**TRAVAIL DEMANDÉ:** Recopiez mot pour mot le passage du texte sur la dette de la Côte d’Ivoire, en commençant par « De 1960 à 1993, la » et en poursuivant jusqu’à « des entreprises étrangères. ».

**TEXTE RETENU:**
★ ★ ★ ★ ★

« L’indépendance n’est pas un état de choses. C’est un devoir » (Vaclav Havel)
Le gouvernement vient d’annoncer le montant de la dette de la Côte d’Ivoire. Selon Bruno Nabagné, porte-parole du gouvernement, la dette de la Côte d’Ivoire est évaluée à 7804 milliards de FCFA qui représente 4772 milliards de FCFA pour la dette extérieure contre 3031,9 milliards de FCFA pour la dette intérieure. Sous les feux accusateurs de l’opposition ivoirienne, le régime était obligé de communiquer les chiffres de la dette extérieure. Si le régime Ouattara espérait mettre fin au débat sur le risque de réendettement de notre pays alors on peut dire qu’il a échoué. Les Ivoiriens continuent de croire que l’endettement des pays africains constitue pour eux un goulot d’étranglement sur le chemin du développement. Dans ce texte, il s’agit de rappeler au gouvernement actuel qu’il n’est pas possible de juger de la soutenabilité d’une dette en se basant sur un simple ratio.
Le Président Ouattara et ses alliés ont endetté le pays dans le passé
En Côte d’Ivoire, les causes de l’endettement sont multiples : la mauvaise conjoncture internationale, la mauvaise gestion des gouvernants et la complicité des occidentaux.
De 1960 à 1993, la gestion des affaires par le président Félix Houphouët Boigny était lapidaire, pompeuse et légère. Le ministre de l`Economie et des Finances de 1966 à 1977, Konan Bédié avait marqué son passage au ministère ivoirien de l`Economie et des Finances par un véritable scandale financier. C`est l`affaire des “complexes sucriers”, révélée par la presse. Le “surfactureur d’usines”, on l’appelait à l’époque.
Les “douze travaux de l’éléphant d’Afrique” du président Bédié, basés essentiellement sur des projets d’infrastructures nécessitaient un large recours soit à l’endettement public, générant de lourdes charges, soit au système de la concession de longue durée à des entreprises étrangères.

★ ★ ★ ★ ★

**LIGNES DE DONNÉES:**
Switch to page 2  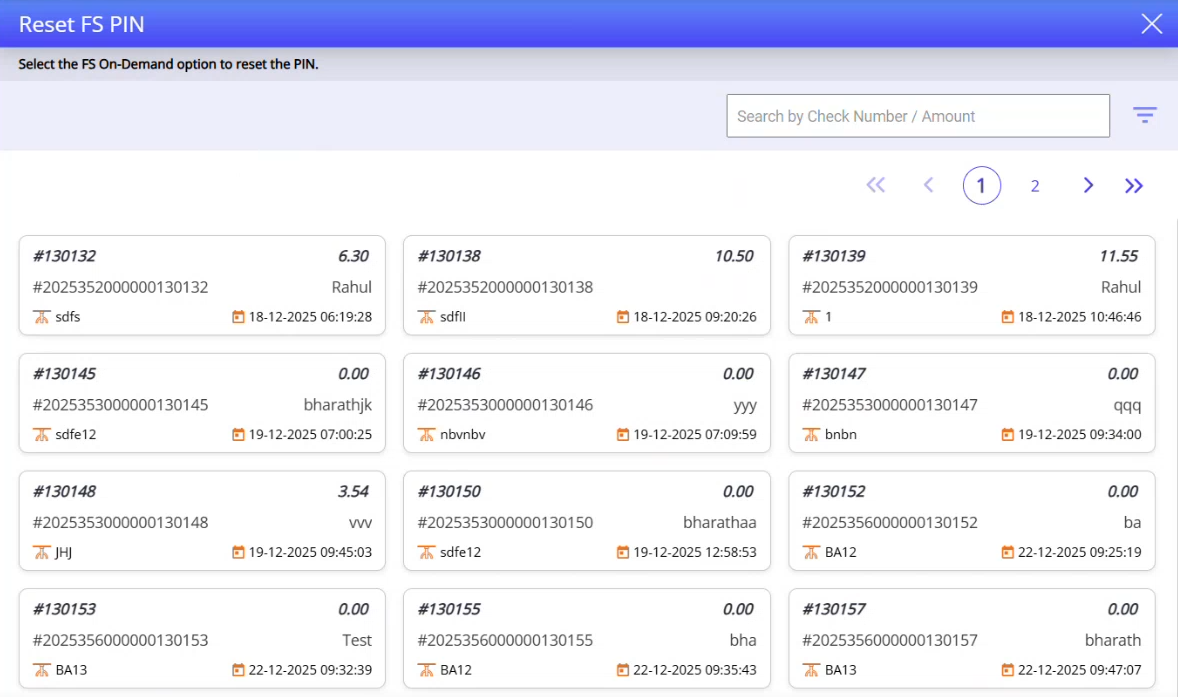pos(1035,186)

★ ★ ★ ★ ★

**EN RÉPONSE:**
De 1960 à 1993, la gestion des affaires par le président Félix Houphouët Boigny était lapidaire, pompeuse et légère. Le ministre de l`Economie et des Finances de 1966 à 1977, Konan Bédié avait marqué son passage au ministère ivoirien de l`Economie et des Finances par un véritable scandale financier. C`est l`affaire des “complexes sucriers”, révélée par la presse. Le “surfactureur d’usines”, on l’appelait à l’époque.
Les “douze travaux de l’éléphant d’Afrique” du président Bédié, basés essentiellement sur des projets d’infrastructures nécessitaient un large recours soit à l’endettement public, générant de lourdes charges, soit au système de la concession de longue durée à des entreprises étrangères.